CB vs. CS in cases suspicious of malignancy
In our study, 2 cases on CS were suspicious for malignancy (1 pleural, 1 BAL). Of these, CB from one case of pleural effusion confirmed and established a specific diagnosis of primary adenocarcinoma lung, while in the BAL there was no material on CB. Shobha et al. [13], studied 100 pleural effusions, and reported 6 cases as suspicious for malignancy on CS. All the 6 cases were confirmed as malignant on CB. Udasimath et al. [19], found 8.33% of pleural fluids to be suspicious which were later confirmed by CB. Our study was concordant with the above said studies.
Volume of fluids, pellet formation and CB
In our study, we have processed all the fluids irrespective of the volume. In malignant cases, CB yielded enough material to come to a conclusion even in fluids with volume <10 ml, on the contrary in benign cases, CBs were non diagnostic in cases with volume of fluids <10 ml (81.4%). We are of the opinion that in malignant cases, CB would have yielded material due to high cellularity even in small volumes, when compared to benign cases.
CB yielded material when pellet formation was seen on centrifugation. In cases where pellet did not form, the yield on CB was very poor. A note of special mention here is that pellet formation was appreciated better in malignant cases Dekker A and Bupp PA [3] in their study had selected cases forming ample sediment (exudates) for combined cell block-smear preparation and those cases with slight sediment (transudates) were chosen for centrifuged smear study only.

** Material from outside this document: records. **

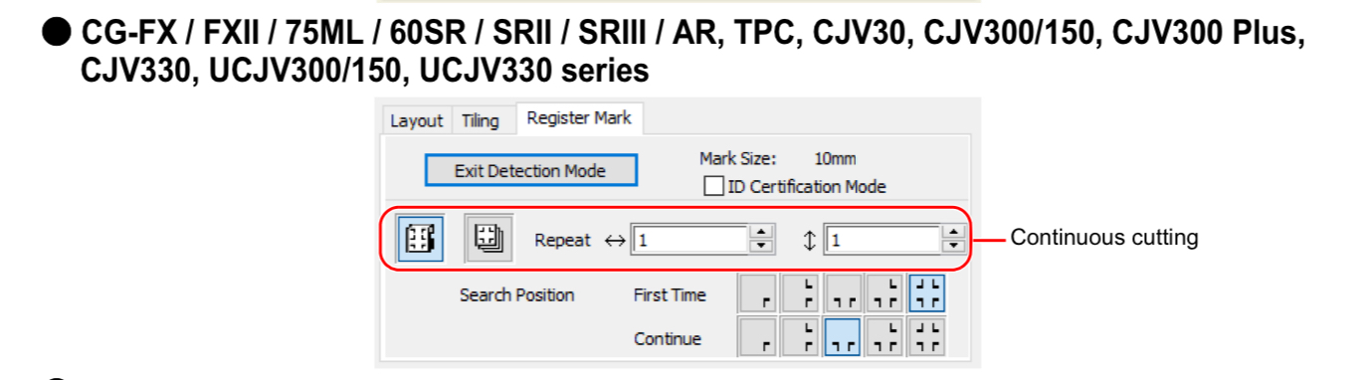Focus the horizontal Repeat input field
1361x380 pixels.
tap(689, 240)
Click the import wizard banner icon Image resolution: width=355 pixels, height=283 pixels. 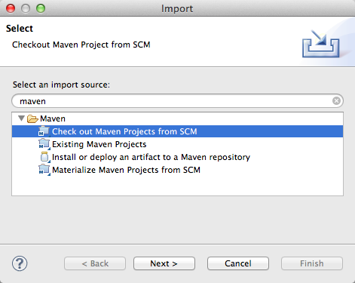click(321, 43)
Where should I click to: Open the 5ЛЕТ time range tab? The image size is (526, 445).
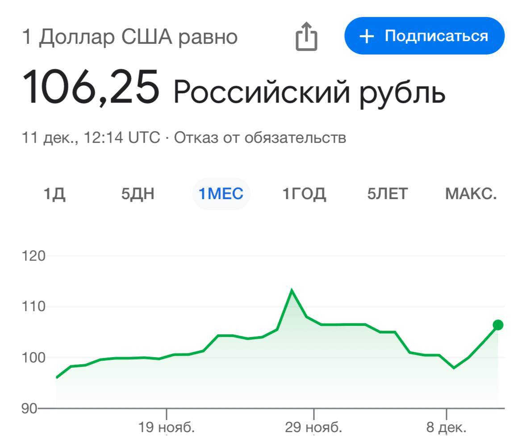click(387, 194)
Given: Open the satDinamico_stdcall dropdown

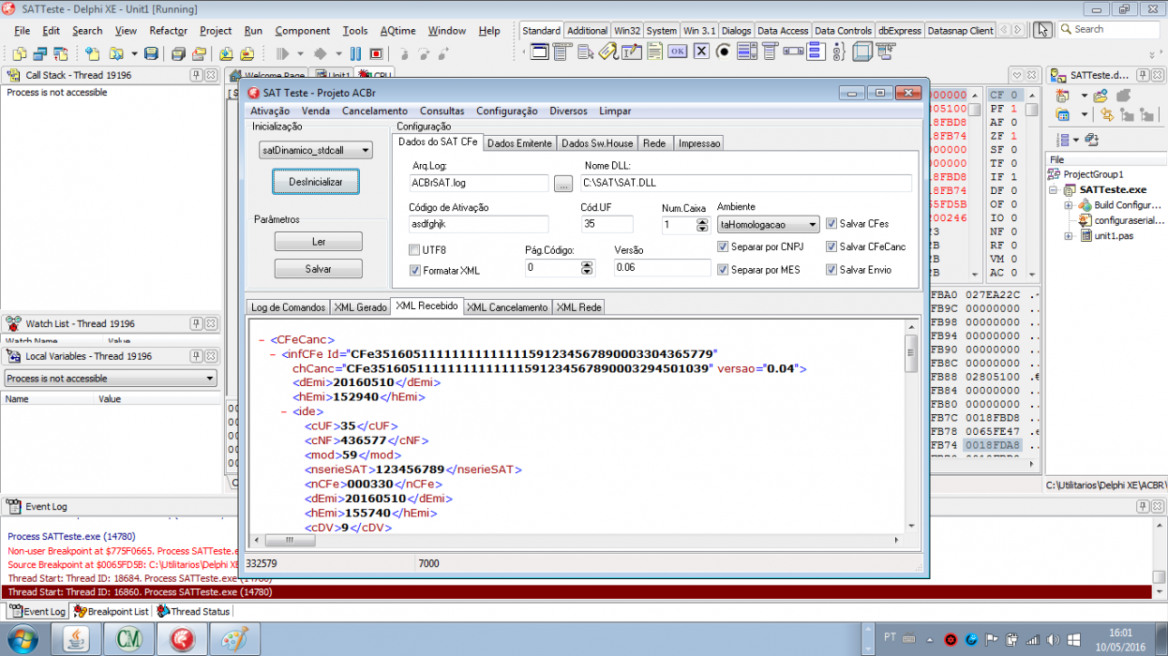Looking at the screenshot, I should coord(316,150).
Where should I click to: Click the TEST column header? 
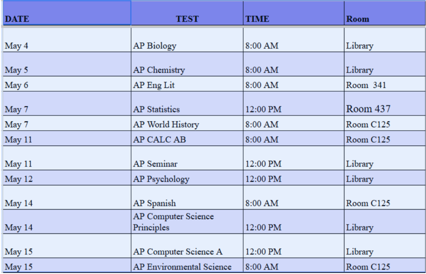(187, 13)
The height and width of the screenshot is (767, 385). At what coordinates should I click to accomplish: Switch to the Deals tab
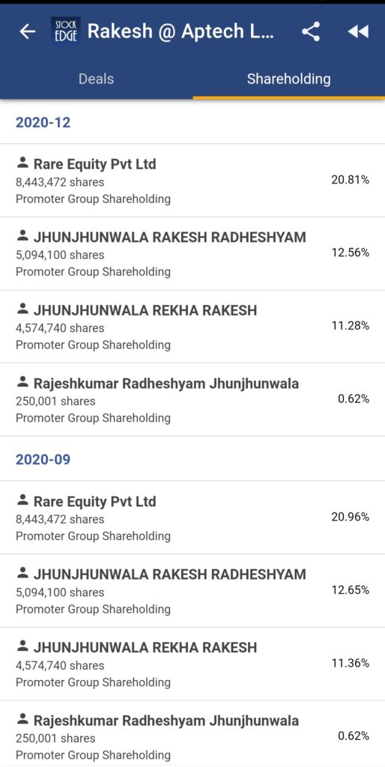pos(97,79)
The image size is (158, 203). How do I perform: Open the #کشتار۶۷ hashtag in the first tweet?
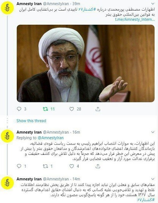point(88,9)
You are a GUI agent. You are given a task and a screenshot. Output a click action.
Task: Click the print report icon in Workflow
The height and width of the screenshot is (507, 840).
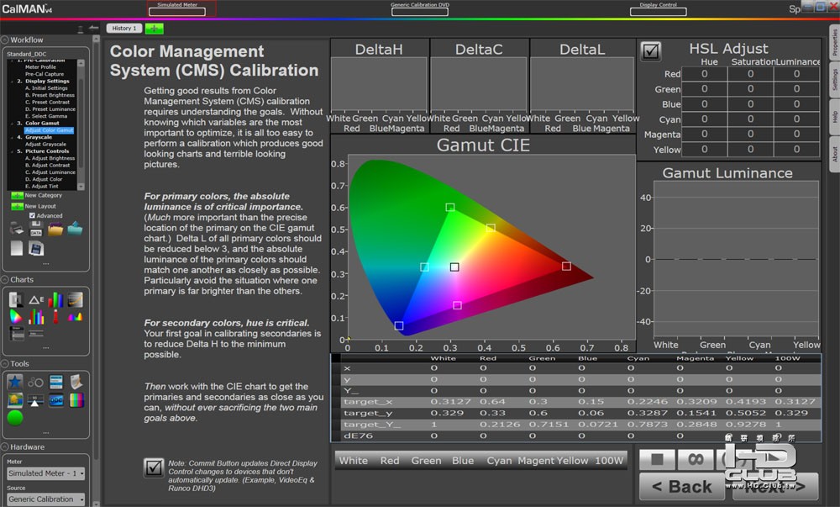(x=16, y=228)
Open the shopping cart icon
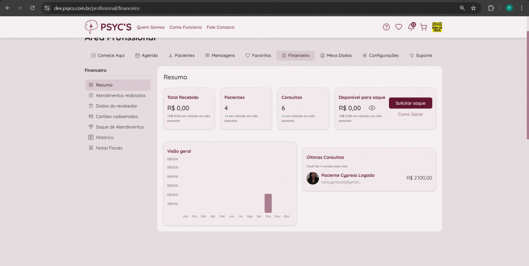The width and height of the screenshot is (529, 266). [424, 27]
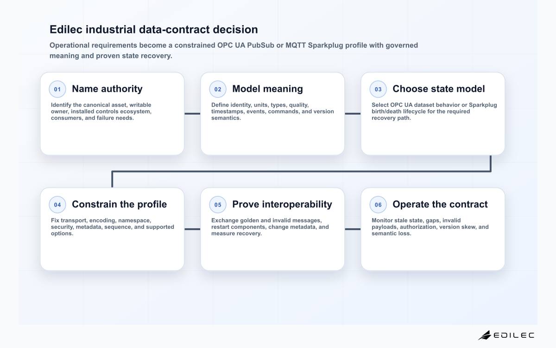Viewport: 556px width, 348px height.
Task: Click the 02 step number badge
Action: coord(218,89)
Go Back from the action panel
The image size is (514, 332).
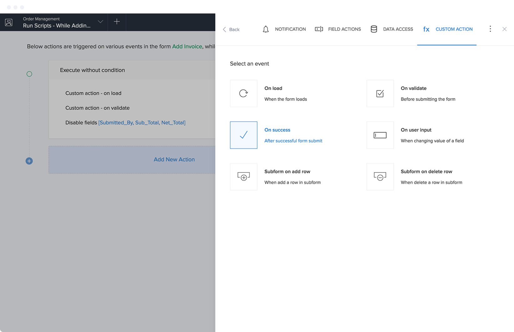(231, 29)

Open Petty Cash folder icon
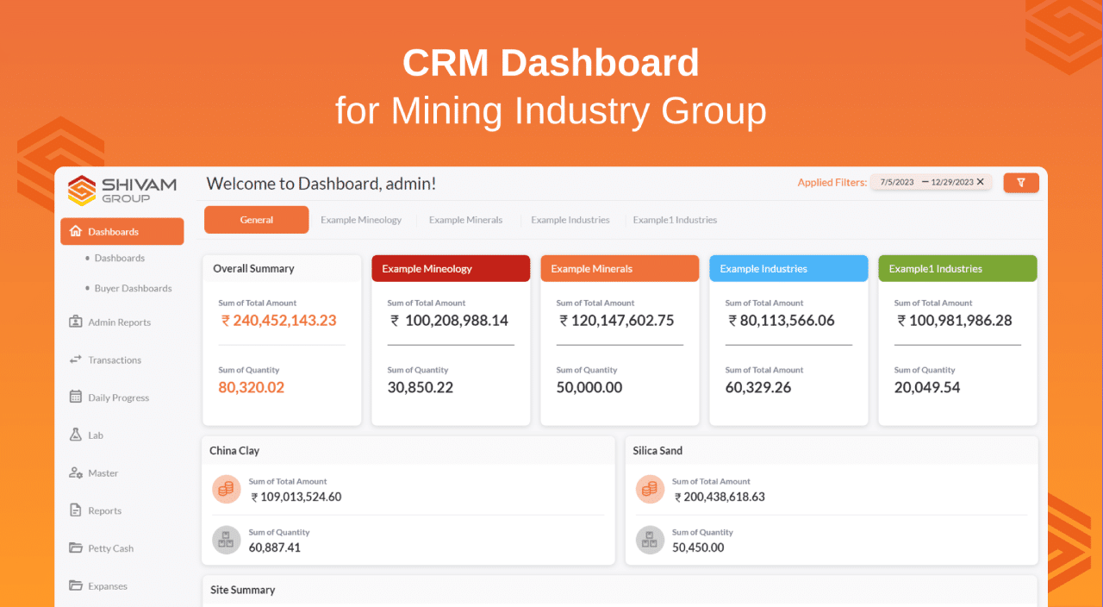78,548
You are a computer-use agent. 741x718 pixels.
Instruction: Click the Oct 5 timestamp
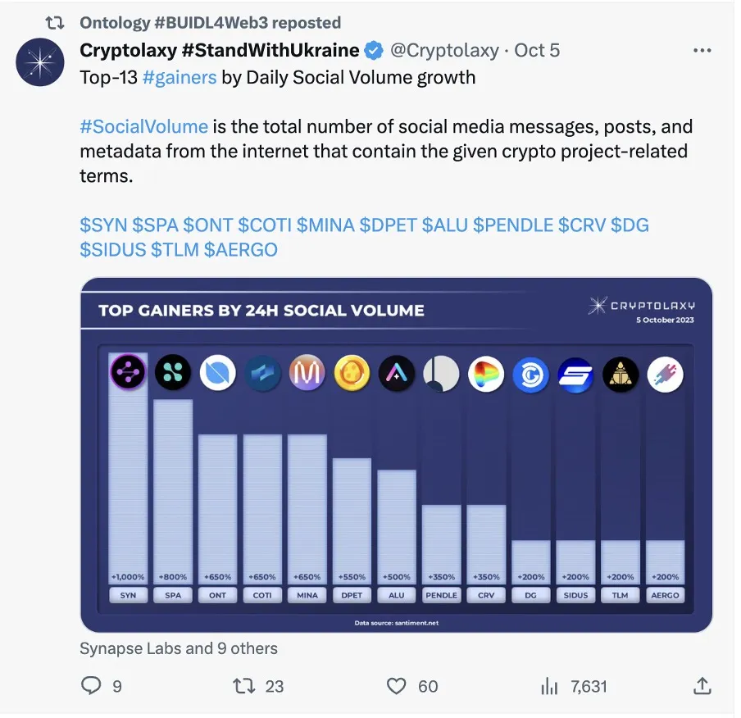537,51
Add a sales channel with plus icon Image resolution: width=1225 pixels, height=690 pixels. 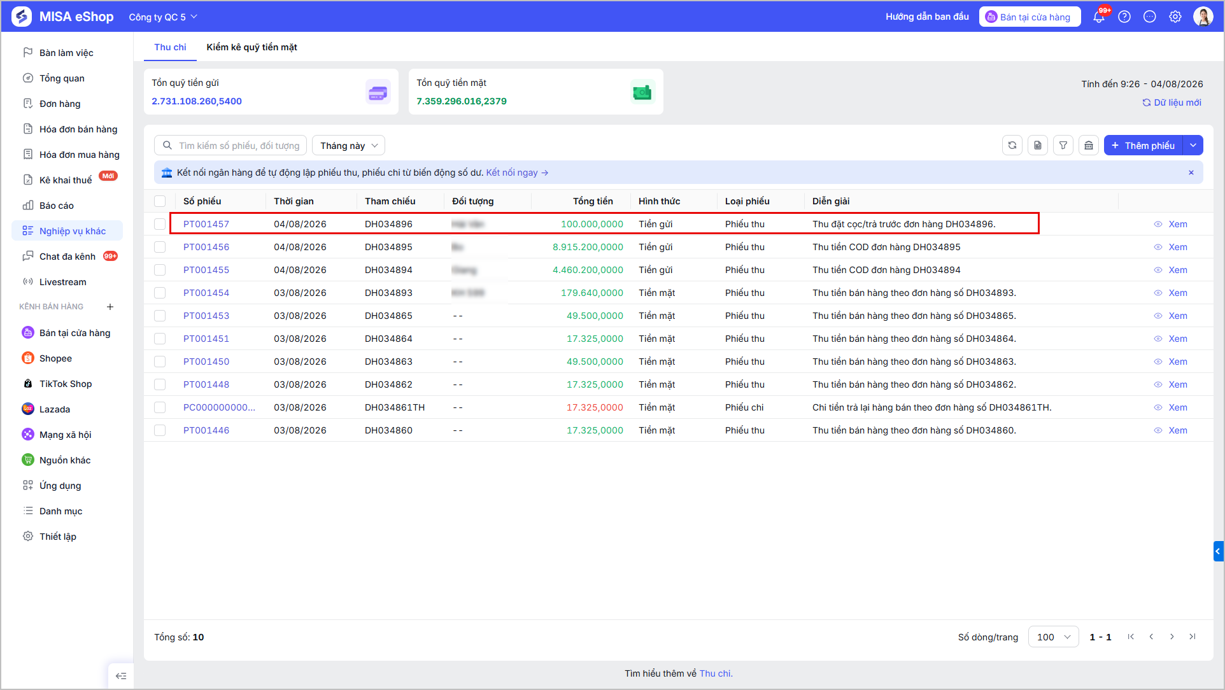coord(110,307)
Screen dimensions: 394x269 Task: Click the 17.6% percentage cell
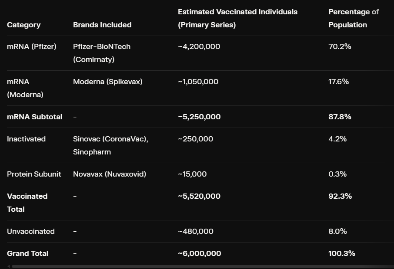tap(338, 82)
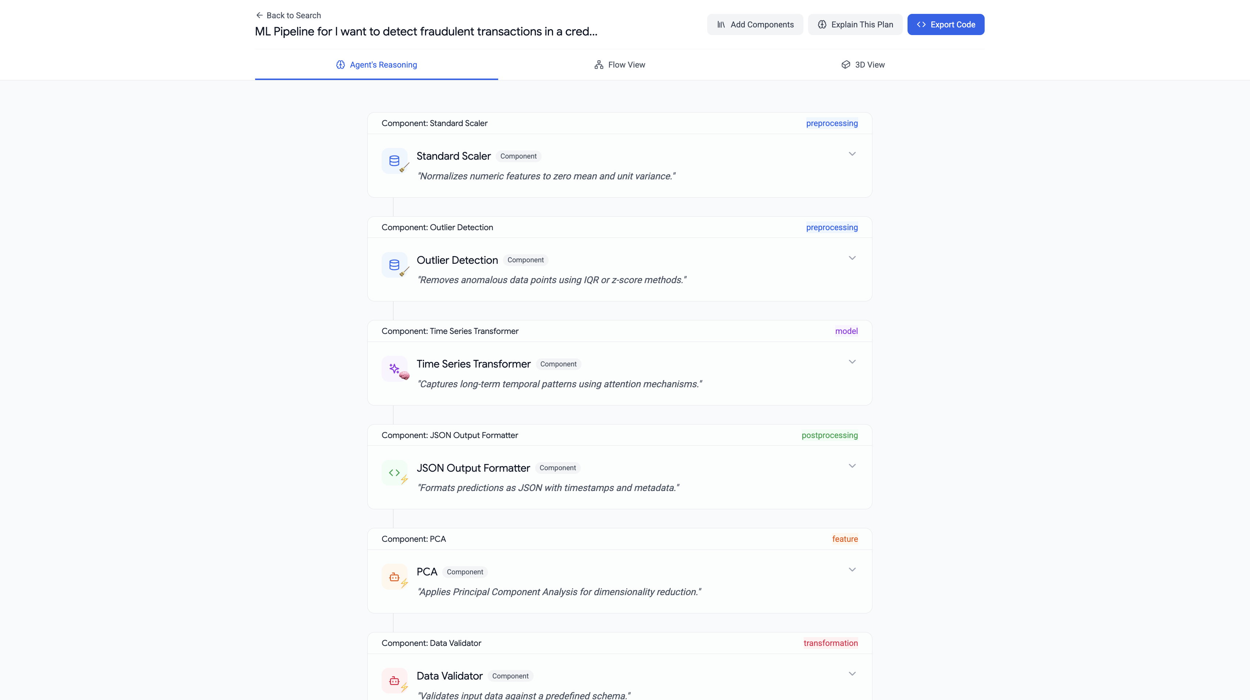Click the postprocessing category tag
1250x700 pixels.
coord(829,435)
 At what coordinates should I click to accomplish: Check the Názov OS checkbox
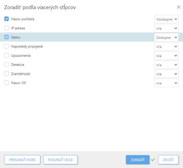[x=7, y=83]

After evaluating the results of our study, we suggest the following algorithm in studying fluids in cytology.
Table 5: summary of malignant effusions.
Sl no. | Type of fluid | Volume (ml) | Pellet formation | CS | CB | Morphology | Special stain |
1 | Pleural | >100 | + | 1 | 4 | Sheets of atypical cells, Bull’s eye inclusions | PAS + |
2 | Pleural | 10-100 | + | 1 | 3 | Cell balls | - |
3 | Pleural | 10-100 | + | 1 | 2 | - | - |
4 | Pleural | >100 | + | 4 | 4 | Acinar pattern | PAS + |
5 | Peritoneal | 10-100 | + | 1 | 3 | Papillary cluster | - |
6 | Peritoneal | 10-100 | + | 1 | 4 | Granuloma | AFB + |
7 | Peritoneal | >100 | + | 1 | 2 | - | - |
8 | Peritoneal | 10-100 | + | 1 | 4 | Acinar pattern | PAS + |
9 | Pericardial | 10-100 | + | 1 | 4 | Cell balls, 3D clusters | - |
*CS Categories: 1=Positive for malignancy, 2=Benign diagnosis, 3=Inadequate for opinion, 4=Suspicious for malignancy **CB categories: 1=Non diagnostic/no material, 2= Non contributory, 3= Confirms smear diagnosis, 4=Establishes specific diagnosis |
CONCLUSION
CB preparation by FSM is an easy, reliable and cost effective method which aids in improving the diagnostic accuracy in fluid cytology. CBs were complementary to CS in overall categorization of both benign and malignant effusions, but however good pellet formation with preserved architectural patterns was observed in malignant effusions. Pellet formation can act as a guide to attempt CB preparation, both in benign and malignant effusions.